▸ EXERCISE DESCRIPTION:
For each line below, print it again exactly as shown.

▸ DATA IN THIS EXERCISE:
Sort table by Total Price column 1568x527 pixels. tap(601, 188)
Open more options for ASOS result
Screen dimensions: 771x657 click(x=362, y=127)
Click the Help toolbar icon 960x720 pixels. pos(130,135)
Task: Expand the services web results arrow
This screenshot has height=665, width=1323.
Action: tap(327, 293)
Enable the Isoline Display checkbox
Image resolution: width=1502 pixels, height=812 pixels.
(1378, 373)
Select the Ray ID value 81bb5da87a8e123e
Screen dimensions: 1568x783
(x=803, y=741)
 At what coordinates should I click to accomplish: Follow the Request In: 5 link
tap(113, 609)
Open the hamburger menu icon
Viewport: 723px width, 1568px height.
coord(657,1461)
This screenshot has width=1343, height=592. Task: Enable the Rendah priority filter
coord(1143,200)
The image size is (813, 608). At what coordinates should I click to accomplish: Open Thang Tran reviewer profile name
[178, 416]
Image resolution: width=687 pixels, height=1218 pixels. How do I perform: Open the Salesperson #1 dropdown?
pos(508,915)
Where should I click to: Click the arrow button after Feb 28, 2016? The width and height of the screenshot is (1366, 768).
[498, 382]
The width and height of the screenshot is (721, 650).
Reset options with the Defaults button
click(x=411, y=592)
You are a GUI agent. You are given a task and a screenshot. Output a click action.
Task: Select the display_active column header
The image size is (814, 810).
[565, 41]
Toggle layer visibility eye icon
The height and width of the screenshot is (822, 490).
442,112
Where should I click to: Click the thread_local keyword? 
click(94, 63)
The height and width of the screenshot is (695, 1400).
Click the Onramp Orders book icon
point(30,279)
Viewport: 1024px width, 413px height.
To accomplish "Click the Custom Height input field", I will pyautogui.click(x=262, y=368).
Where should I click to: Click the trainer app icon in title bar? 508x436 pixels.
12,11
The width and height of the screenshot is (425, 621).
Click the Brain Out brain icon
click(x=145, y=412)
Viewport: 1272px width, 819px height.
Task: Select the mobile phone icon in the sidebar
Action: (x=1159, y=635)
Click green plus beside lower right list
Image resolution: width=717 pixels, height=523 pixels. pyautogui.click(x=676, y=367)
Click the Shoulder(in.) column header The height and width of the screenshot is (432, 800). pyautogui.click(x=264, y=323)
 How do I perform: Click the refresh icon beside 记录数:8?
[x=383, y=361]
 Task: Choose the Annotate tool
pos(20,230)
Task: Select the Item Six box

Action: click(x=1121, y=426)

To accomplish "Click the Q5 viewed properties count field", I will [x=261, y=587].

▸ FINISHED EXERCISE:
Sort table by Total Price column 1568x527 pixels. tap(601, 188)
Open more options for ASOS result
Screen dimensions: 771x657 click(x=362, y=127)
Click the Help toolbar icon 960x720 pixels. pos(130,135)
Task: Expand the services web results arrow
This screenshot has height=665, width=1323.
Action: tap(327, 293)
Enable the Isoline Display checkbox
Image resolution: width=1502 pixels, height=812 pixels.
(1378, 373)
Select the Ray ID value 81bb5da87a8e123e
Screen dimensions: 1568x783
(x=803, y=741)
 At what coordinates should I click to accomplish: Follow the Request In: 5 link
tap(113, 609)
Open the hamburger menu icon
Viewport: 723px width, 1568px height.
coord(657,1461)
This screenshot has width=1343, height=592. Task: Enable the Rendah priority filter
coord(1143,200)
The image size is (813, 608). At what coordinates should I click to accomplish: Open Thang Tran reviewer profile name
[178, 416]
Image resolution: width=687 pixels, height=1218 pixels. How do I perform: Open the Salesperson #1 dropdown?
pos(508,915)
Where should I click to: Click the arrow button after Feb 28, 2016? The width and height of the screenshot is (1366, 768).
[498, 382]
The width and height of the screenshot is (721, 650).
Reset options with the Defaults button
click(x=411, y=592)
You are a GUI agent. You are given a task and a screenshot. Output a click action.
Task: Select the display_active column header
The image size is (814, 810).
[565, 41]
Toggle layer visibility eye icon
The height and width of the screenshot is (822, 490).
442,112
Where should I click to: Click the thread_local keyword? 
click(94, 63)
The height and width of the screenshot is (695, 1400).
Click the Onramp Orders book icon
point(30,279)
Viewport: 1024px width, 413px height.
To accomplish "Click the Custom Height input field", I will pyautogui.click(x=262, y=368).
Where should I click to: Click the trainer app icon in title bar? 508x436 pixels.
12,11
The width and height of the screenshot is (425, 621).
Click the Brain Out brain icon
click(x=145, y=412)
Viewport: 1272px width, 819px height.
Task: Select the mobile phone icon in the sidebar
Action: (x=1159, y=635)
Click green plus beside lower right list
Image resolution: width=717 pixels, height=523 pixels. pyautogui.click(x=676, y=367)
Click the Shoulder(in.) column header The height and width of the screenshot is (432, 800). pyautogui.click(x=264, y=323)
 How do I perform: Click the refresh icon beside 记录数:8?
[x=383, y=361]
 Task: Choose the Annotate tool
pos(20,230)
Task: Select the Item Six box

Action: click(x=1121, y=426)

To accomplish "Click the Q5 viewed properties count field", I will [x=261, y=587].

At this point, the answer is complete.